新農政2006は、今後の農政展開で戦略的な数値目標を掲げた。5年間で「農林水産物・食品の輸出額倍増」「新食品・新素材の市場規模3倍超へ」「バイオマス(生物資源)輸送用燃料50万キロリットルに」――など、夢のある目標が「攻めの農政」を形づくっている。
農産物の輸出増や、でんぷんや糖を多く含む作物のエタノール燃料化などは新たな需要拡大につながる。確かに、日本が少子高齢化に伴う人口減少社会に突入した今、需要開拓に力を入れないと消費が減り続け、国内農業は縮小を余儀なくされてしまう。

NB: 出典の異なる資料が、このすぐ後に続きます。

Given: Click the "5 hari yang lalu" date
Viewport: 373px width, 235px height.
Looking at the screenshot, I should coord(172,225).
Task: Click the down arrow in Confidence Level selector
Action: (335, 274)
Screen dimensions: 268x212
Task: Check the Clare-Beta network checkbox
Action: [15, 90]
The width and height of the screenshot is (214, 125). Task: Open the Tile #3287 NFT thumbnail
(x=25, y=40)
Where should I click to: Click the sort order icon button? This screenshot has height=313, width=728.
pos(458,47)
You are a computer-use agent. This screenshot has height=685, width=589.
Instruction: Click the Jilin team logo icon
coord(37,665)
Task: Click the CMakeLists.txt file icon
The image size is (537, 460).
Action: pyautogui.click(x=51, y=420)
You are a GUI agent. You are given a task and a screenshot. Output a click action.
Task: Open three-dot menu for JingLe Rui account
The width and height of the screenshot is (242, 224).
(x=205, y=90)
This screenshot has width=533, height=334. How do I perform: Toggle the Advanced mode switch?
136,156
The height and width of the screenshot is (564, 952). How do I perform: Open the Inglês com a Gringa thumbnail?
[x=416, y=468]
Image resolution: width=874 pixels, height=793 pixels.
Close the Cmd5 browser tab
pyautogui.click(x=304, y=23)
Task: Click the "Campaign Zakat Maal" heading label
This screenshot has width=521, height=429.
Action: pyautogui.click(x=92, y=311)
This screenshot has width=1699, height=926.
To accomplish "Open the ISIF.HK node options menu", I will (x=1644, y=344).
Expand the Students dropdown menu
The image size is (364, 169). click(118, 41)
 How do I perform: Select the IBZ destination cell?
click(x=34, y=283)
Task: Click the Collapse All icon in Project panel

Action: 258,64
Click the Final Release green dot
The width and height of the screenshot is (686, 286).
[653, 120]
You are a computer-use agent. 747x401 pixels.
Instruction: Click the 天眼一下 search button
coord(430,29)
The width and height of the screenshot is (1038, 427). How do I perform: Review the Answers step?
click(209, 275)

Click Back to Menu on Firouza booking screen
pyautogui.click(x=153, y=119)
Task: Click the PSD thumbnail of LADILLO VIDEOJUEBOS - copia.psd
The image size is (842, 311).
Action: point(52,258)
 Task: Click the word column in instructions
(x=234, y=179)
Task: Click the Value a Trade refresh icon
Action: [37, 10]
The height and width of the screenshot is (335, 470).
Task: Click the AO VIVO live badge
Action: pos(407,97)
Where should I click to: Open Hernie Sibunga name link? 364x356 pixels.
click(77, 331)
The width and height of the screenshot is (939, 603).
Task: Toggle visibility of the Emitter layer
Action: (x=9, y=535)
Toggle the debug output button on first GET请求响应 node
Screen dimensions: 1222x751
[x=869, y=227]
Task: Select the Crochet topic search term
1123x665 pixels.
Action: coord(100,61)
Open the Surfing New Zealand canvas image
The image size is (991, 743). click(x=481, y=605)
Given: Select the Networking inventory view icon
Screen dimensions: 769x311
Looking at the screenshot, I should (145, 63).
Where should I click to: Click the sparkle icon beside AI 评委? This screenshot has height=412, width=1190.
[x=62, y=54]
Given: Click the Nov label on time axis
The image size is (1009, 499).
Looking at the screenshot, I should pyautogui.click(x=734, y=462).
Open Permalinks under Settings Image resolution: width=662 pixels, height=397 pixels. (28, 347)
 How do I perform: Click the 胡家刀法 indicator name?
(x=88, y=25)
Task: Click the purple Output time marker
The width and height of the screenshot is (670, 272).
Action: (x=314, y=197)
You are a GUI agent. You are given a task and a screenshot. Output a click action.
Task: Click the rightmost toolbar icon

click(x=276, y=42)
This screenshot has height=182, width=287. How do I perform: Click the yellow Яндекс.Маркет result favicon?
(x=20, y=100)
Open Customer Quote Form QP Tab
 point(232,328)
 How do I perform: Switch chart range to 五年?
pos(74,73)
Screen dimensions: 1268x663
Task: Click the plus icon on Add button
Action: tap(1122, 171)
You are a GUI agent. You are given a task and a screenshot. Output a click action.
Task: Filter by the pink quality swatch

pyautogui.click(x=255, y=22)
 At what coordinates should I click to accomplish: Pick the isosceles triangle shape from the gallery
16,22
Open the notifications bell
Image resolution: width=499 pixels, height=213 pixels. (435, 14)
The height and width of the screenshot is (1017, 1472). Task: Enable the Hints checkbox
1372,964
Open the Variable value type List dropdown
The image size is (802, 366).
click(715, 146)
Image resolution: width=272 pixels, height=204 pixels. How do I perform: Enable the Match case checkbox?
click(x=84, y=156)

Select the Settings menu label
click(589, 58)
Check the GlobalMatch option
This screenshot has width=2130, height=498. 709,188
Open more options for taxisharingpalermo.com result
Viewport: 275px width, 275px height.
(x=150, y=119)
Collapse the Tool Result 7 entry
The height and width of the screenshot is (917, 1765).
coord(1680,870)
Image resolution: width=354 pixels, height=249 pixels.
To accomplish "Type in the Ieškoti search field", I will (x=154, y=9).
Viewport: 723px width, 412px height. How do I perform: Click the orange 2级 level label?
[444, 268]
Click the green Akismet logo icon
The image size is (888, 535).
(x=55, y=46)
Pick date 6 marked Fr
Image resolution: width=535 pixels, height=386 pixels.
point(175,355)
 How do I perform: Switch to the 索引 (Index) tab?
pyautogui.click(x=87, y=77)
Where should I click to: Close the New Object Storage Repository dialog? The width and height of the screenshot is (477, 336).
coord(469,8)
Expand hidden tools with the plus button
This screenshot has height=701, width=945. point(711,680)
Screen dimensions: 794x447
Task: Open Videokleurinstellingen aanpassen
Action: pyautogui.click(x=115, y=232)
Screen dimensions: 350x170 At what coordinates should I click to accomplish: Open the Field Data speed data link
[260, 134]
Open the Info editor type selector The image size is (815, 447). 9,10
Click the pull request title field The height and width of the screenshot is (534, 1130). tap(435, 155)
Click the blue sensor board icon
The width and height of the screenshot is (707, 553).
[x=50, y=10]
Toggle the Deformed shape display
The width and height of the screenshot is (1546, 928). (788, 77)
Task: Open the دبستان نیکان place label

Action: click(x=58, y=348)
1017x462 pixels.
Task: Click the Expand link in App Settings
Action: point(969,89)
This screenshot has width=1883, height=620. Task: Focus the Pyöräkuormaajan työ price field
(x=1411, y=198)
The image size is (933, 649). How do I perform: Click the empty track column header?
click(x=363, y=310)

しかし、「攻めの農政」という美名で、棘(とげ)を隠していないだろうか。小泉首相は「構造改革」の御旗で市場原理主義を貫き、社会的弱者や地方を窮地に追いやる格差問題を生じさせている。新農政2006も、その小泉構造改革路線に乗っているからこそ、首相から信任を得たことは見落とせない。
新農政2006は実際、「国際化の進展」への対応を戦略の柱に据えている。日本は現在、WTO農業交渉で米国など食料輸出国と激しく応酬しながらも、主要少数国として交渉をまとめる立場にある。2国間での経済連携協定(EPA)締結の推進も打ち出している。
WTOやEPAの交渉で農産物の一層の市場開放という譲歩を念頭に、その国内対策として「攻めの農政」を鼓舞しているとの疑念がわいてしまう。もし、その政治的意図が隠されているなら、国内農業者へのだまし討ちであり、到底許されるものではない。
米をはじめ外国産に需要をさらに奪われても、輸出やエタノール燃料化などで国産の活路を見いだせばいいという短絡的な発想は、微塵(みじん)もあってはいけない。輸出はおのずと量が限られる。バイオマス利用も原料代が安く、生産者に負担を一方的に強いる危険性がある。とても輸入増の打撃を埋めることはできない。
新農政2006は国内農業の体質強化で、5年間での「食料供給コスト2割縮減」も明記した。これは流通、小売りも含め国内全体で取り組むもので、農業の担い手の所得増につなげるべきだ。WTO交渉の決着後、国産価格を下げる数値目標にされる不安をぬぐわないと、農業の担い手育成に水を差しかねない。農政改革が加速する中、あえて疑念を呈しておきたい。